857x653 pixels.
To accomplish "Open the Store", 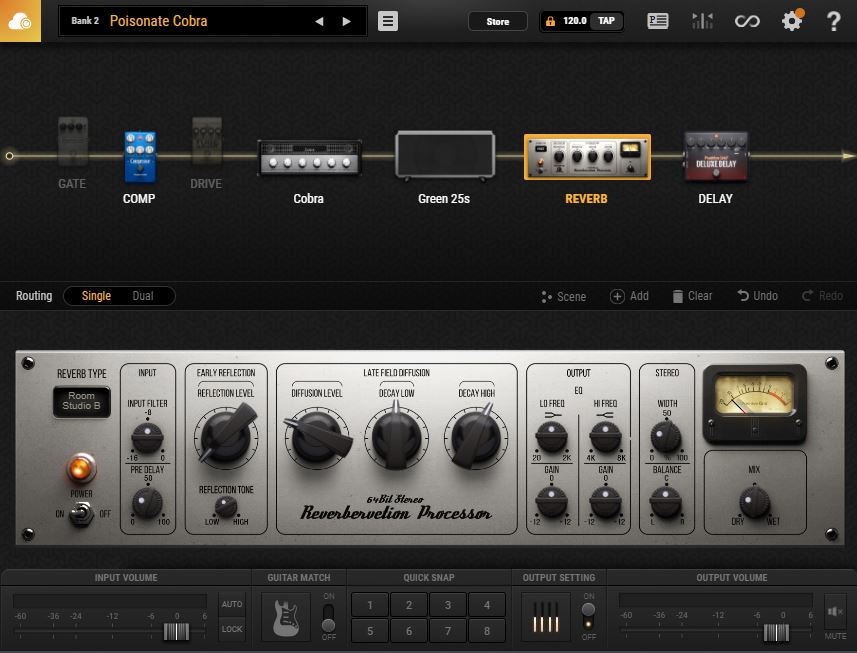I will tap(497, 20).
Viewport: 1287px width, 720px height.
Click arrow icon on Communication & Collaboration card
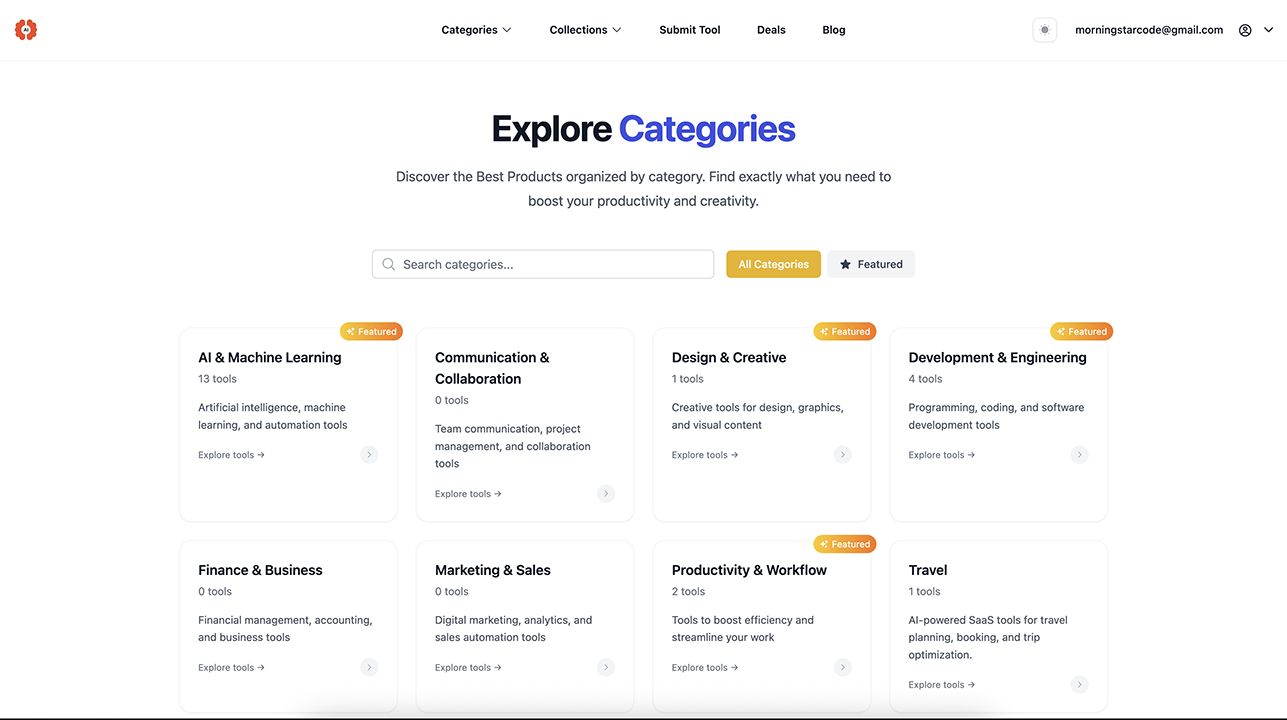[606, 494]
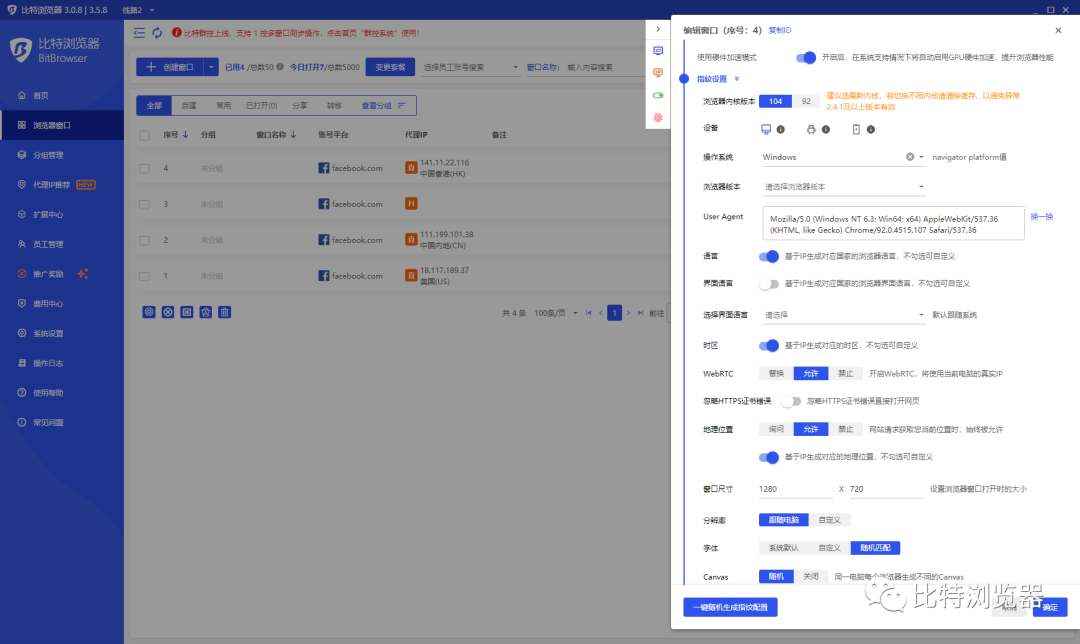
Task: Click the 一键随机生成指纹配置 button
Action: (729, 607)
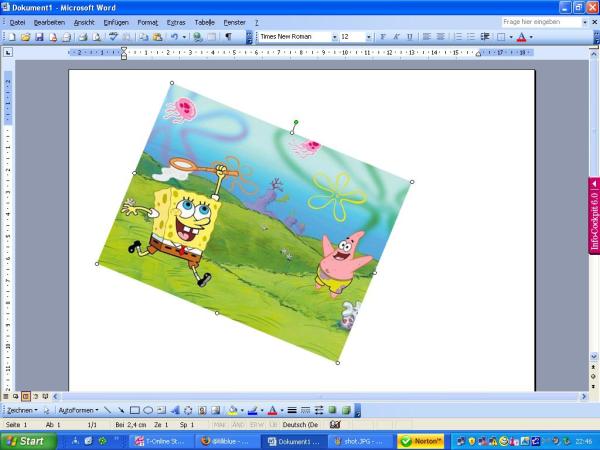The height and width of the screenshot is (450, 600).
Task: Click the fill color paint bucket swatch
Action: tap(231, 410)
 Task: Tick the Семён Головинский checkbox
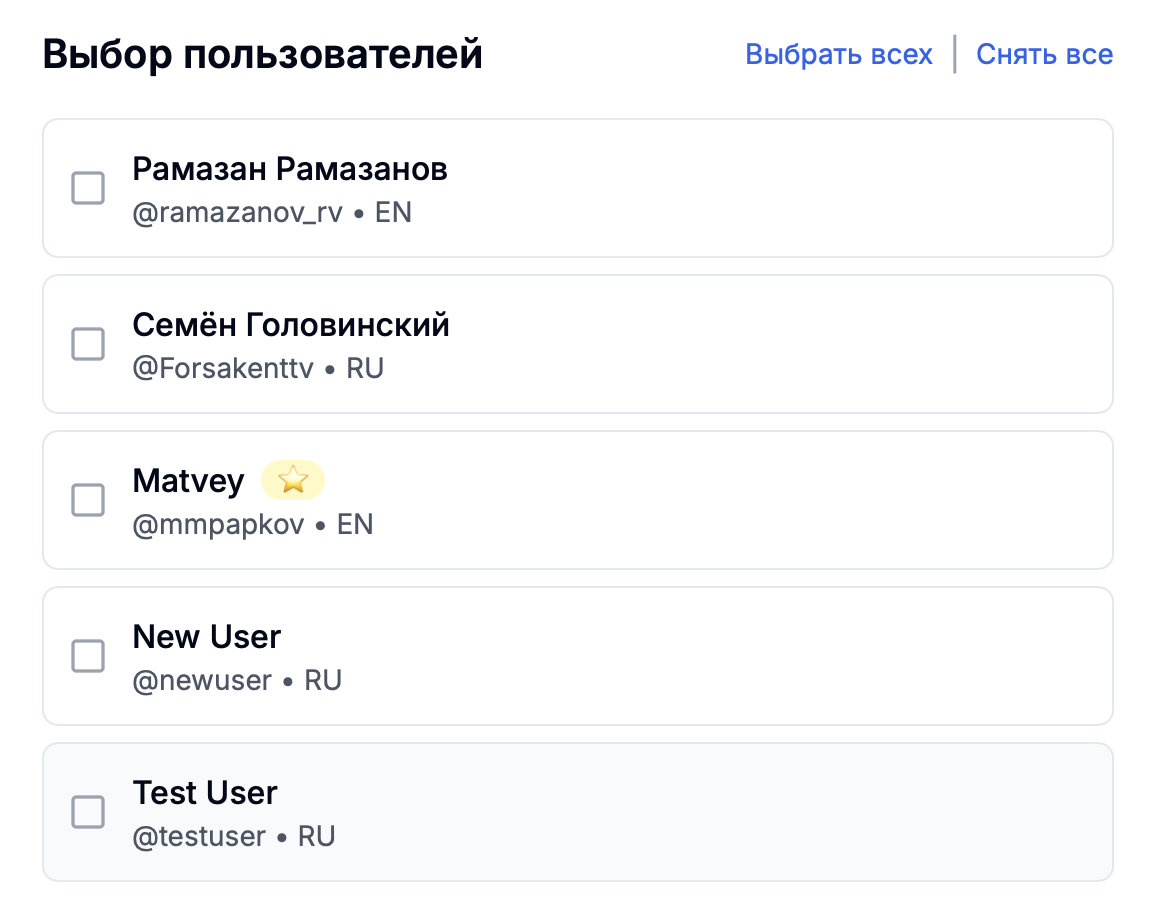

Work to complete
From the line containing "Click arrow icon" to the last line of the listing above, transcribe each line exactly, skipping the pictures.

Exercise output
Click arrow icon on Communication & Collaboration card
[606, 494]
Task: Click the 一键随机生成指纹配置 button
Action: (729, 607)
The height and width of the screenshot is (450, 600).
Task: Click the fill color paint bucket swatch
Action: tap(231, 410)
 Task: Tick the Семён Головинский checkbox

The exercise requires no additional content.